> _Gegebene Informationen_
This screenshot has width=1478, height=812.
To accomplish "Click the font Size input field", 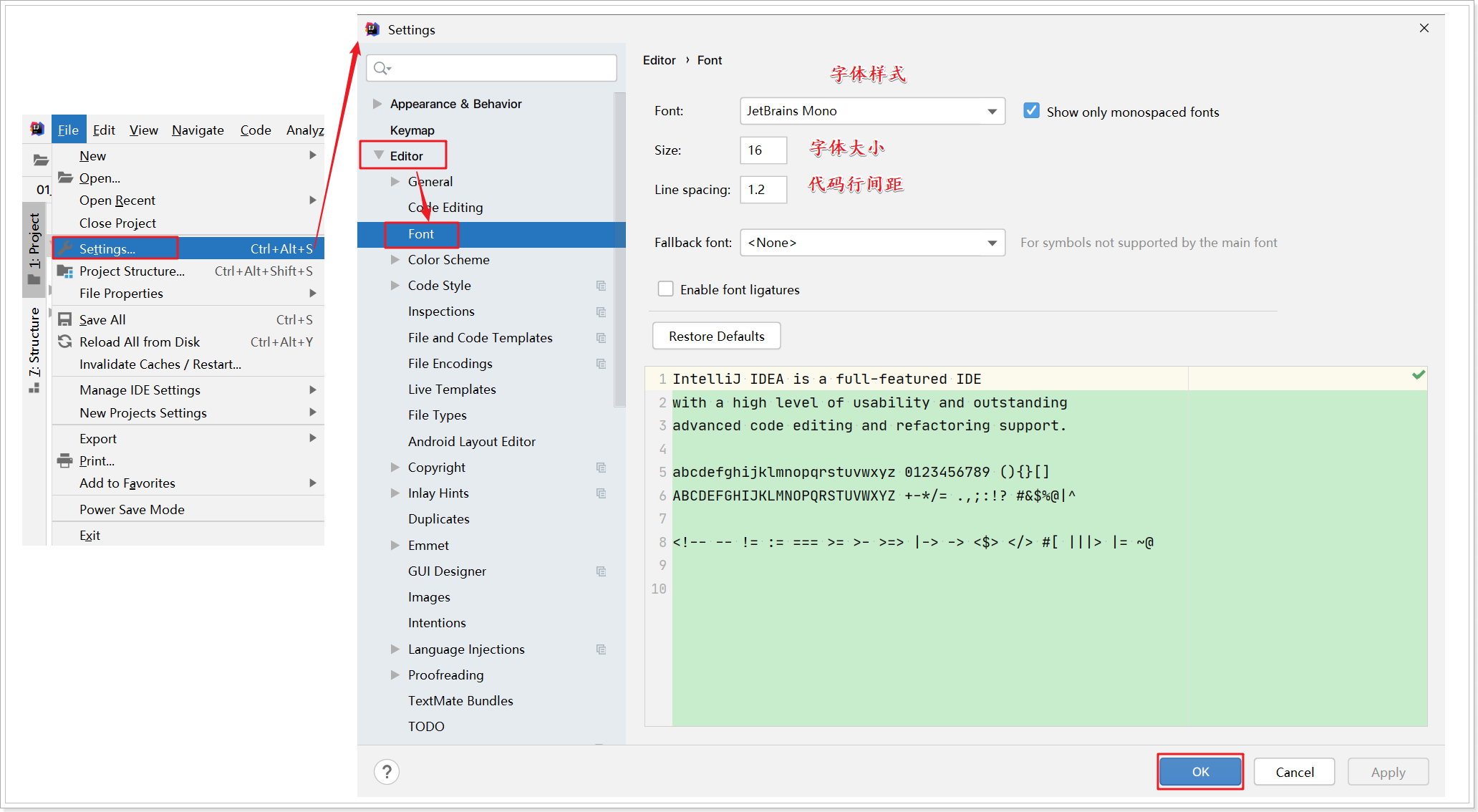I will [763, 150].
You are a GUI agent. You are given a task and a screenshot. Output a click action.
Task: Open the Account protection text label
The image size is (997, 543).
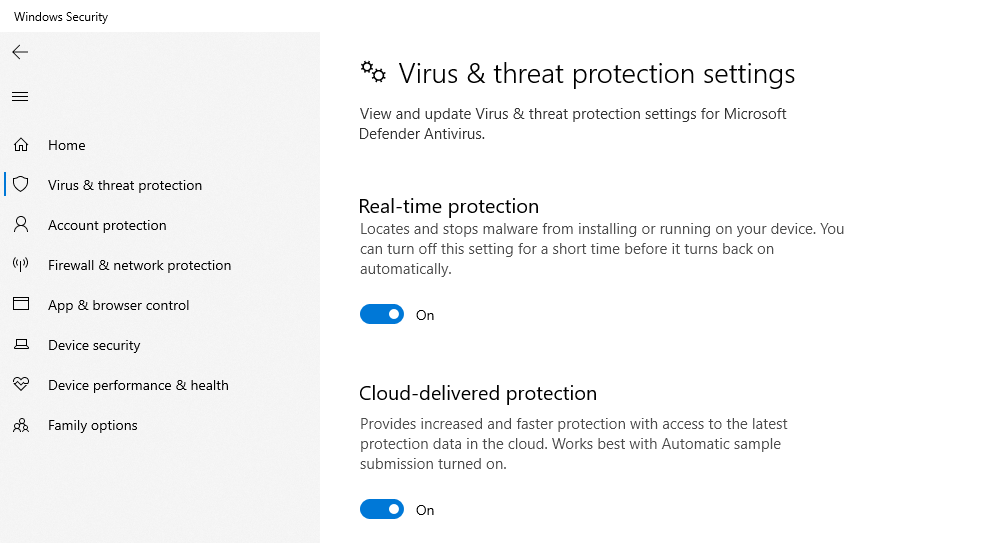(x=107, y=225)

> _Zu lösende Aufgabe_
Formatiere die Zeilen als CSV mit den Spalten „text“ und „antwort“: Beginne bei der Zeile, die „You are a GUI“ enthält, und höre nach der letzten Zeile oben auf. Setze pro Antwort eine CSV-Zeile mit jedem Feld in Anführungszeichen, ersetze Zeilenumbrüche durch Leerzeichen und lass die Bilder weg.

> _Vollständige Lösung_
text,antwort
"You are a GUI agent. You are given a task and a screenshot. Output a click action. Task: Open the Account protection text label The image size is (997, 543).","(x=107, y=225)"